That’s right, the very posture your mother said was bad for you actually may be beneficial to the health of the human spine, and where better to introduce this technology than the place most people spend a bulk of their seated time in an uncompromising “proper” position? The change in focus, says Manfred Schlier, Grammer’s manager of Advanced Engineering, came out of new studies on the effect of different postures on spinal health. “Spinal discs are made of sponge-like material and have no blood flow. They retain and expel nutrients by switching between stressed and relaxed states,” he says. “Therefore, it is necessary for a seating system to allow and support movement that lets the spinal discs alternate between these states.” This flies in the face of past studies that suggest inter-disc pressure is much higher when sitting than standing, thus the best seating position is one that forces the back to imitate the forward-arching S-curve the spine assumes when standing. However, says Schlier, “The latest studies have shown there is no pressure difference in the discs when sitting or standing.”
Allowing the driver and passengers to change the arch of their backs while seated isn’t simply a case of adding a roller mechanism to a seat. That would spell disaster since acceleration, braking, and cornering forces would fling the occupants about uncontrollably. However, the mechanism by which the seat moves both the lower and seatback cushions in tandem also must have a fluid motion that lets passengers adjust the seat simply by shifting their weight. Thus, Grammer mounts the cushions to a platform isolated from the main seat structure, and places the center of gravity near the seat’s fulcrum. This lets passengers slouch or sit erect by applying a moderate downward or upward force at hip level, and locks the mechanism in place when that force is removed.
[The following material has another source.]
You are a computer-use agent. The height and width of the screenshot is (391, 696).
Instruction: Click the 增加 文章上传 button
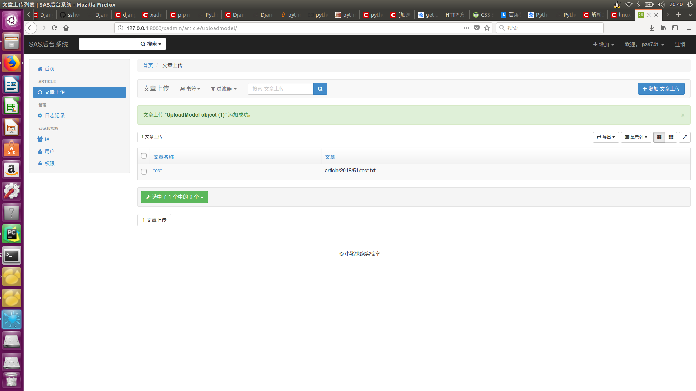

The only downsides are that the relationship to the vehicle’s controls is altered as the seat moves from one position to another (especially the distance to the pedals), and the movement is reminiscent of that required by abdominal exercise equipment. “I don’t think most drivers will use the full travel of the seat for extended periods,” says Schlier, “and this change in the relationship would not affect passengers to the degree the driver might experience.” Though currently undergoing testing, Grammer says the “Ergomechanics” seat design can be ready for production in time for the 2010 model year. Instead of expanding its automotive seat business by supplying the seat directly to OEMs, it’s expected that Grammer will license the technology.
Grammer Automotive (Amberg, Germany; www.grammer.com) is a major supplier of rods and frames for automotive headrests (the VW Group and BMW each account for 40% of Grammer’s turnover, and the company supplies almost 80% of Mercedes’ headrests), though it also supplies seats for European trains and buses. While not a major seating supplier for automotive, Grammer’s portfolio also includes integrated child seats, arm rests, center consoles and other interior items.